> Task:
Reproduce exactly the lines from the top of the records below through the line holding "This screenshot has width=560, height=506.".

> Records:
_ _ _ _

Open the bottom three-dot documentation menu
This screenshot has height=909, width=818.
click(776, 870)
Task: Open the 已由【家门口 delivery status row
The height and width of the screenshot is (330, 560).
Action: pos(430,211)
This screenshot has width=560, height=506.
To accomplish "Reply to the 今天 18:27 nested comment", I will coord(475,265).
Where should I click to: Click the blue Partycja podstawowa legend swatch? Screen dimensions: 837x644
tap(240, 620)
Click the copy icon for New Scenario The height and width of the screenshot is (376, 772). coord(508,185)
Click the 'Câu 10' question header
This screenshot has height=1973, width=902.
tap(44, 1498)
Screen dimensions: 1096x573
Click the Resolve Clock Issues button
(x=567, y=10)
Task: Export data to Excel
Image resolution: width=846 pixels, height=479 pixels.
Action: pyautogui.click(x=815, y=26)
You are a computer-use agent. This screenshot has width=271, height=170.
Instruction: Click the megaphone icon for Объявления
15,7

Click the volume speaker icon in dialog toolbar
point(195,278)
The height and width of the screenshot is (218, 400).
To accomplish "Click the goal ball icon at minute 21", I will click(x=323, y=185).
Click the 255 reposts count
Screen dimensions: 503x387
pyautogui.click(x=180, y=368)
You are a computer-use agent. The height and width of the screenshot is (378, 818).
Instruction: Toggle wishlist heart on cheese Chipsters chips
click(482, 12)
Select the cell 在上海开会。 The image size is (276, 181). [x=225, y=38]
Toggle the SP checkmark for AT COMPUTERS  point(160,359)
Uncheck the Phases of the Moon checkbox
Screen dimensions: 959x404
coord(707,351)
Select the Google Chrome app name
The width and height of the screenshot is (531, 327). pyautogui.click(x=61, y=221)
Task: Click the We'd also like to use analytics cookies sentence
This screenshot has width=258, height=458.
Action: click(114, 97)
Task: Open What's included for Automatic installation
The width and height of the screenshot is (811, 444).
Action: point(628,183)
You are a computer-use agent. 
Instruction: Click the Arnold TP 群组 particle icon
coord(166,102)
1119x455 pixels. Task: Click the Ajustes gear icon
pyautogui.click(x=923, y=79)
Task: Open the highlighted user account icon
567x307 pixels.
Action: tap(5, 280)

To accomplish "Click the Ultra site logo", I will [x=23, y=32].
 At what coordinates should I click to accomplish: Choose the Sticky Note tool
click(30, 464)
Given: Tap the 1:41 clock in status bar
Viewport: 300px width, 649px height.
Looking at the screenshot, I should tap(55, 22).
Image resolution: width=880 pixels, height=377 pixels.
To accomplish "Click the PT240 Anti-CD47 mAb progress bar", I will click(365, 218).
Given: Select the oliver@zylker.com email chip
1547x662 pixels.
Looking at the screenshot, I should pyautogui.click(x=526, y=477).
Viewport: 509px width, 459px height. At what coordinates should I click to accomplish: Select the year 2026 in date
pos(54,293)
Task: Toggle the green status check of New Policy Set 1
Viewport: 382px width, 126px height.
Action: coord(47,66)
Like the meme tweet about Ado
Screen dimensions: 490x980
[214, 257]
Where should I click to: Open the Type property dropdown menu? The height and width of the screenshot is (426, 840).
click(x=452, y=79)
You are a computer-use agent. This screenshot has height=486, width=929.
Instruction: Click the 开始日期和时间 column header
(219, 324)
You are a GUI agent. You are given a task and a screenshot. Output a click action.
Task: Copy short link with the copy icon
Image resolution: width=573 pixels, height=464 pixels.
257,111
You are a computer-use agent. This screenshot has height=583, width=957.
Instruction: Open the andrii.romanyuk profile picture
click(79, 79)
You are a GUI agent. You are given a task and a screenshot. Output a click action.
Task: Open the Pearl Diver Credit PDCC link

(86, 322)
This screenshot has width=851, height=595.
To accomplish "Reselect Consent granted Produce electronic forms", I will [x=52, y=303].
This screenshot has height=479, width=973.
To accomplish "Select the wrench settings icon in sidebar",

_ _ _ _

> Exercise output:
Open the bottom three-dot documentation menu
This screenshot has height=909, width=818.
click(776, 870)
Task: Open the 已由【家门口 delivery status row
The height and width of the screenshot is (330, 560).
Action: pos(430,211)
This screenshot has width=560, height=506.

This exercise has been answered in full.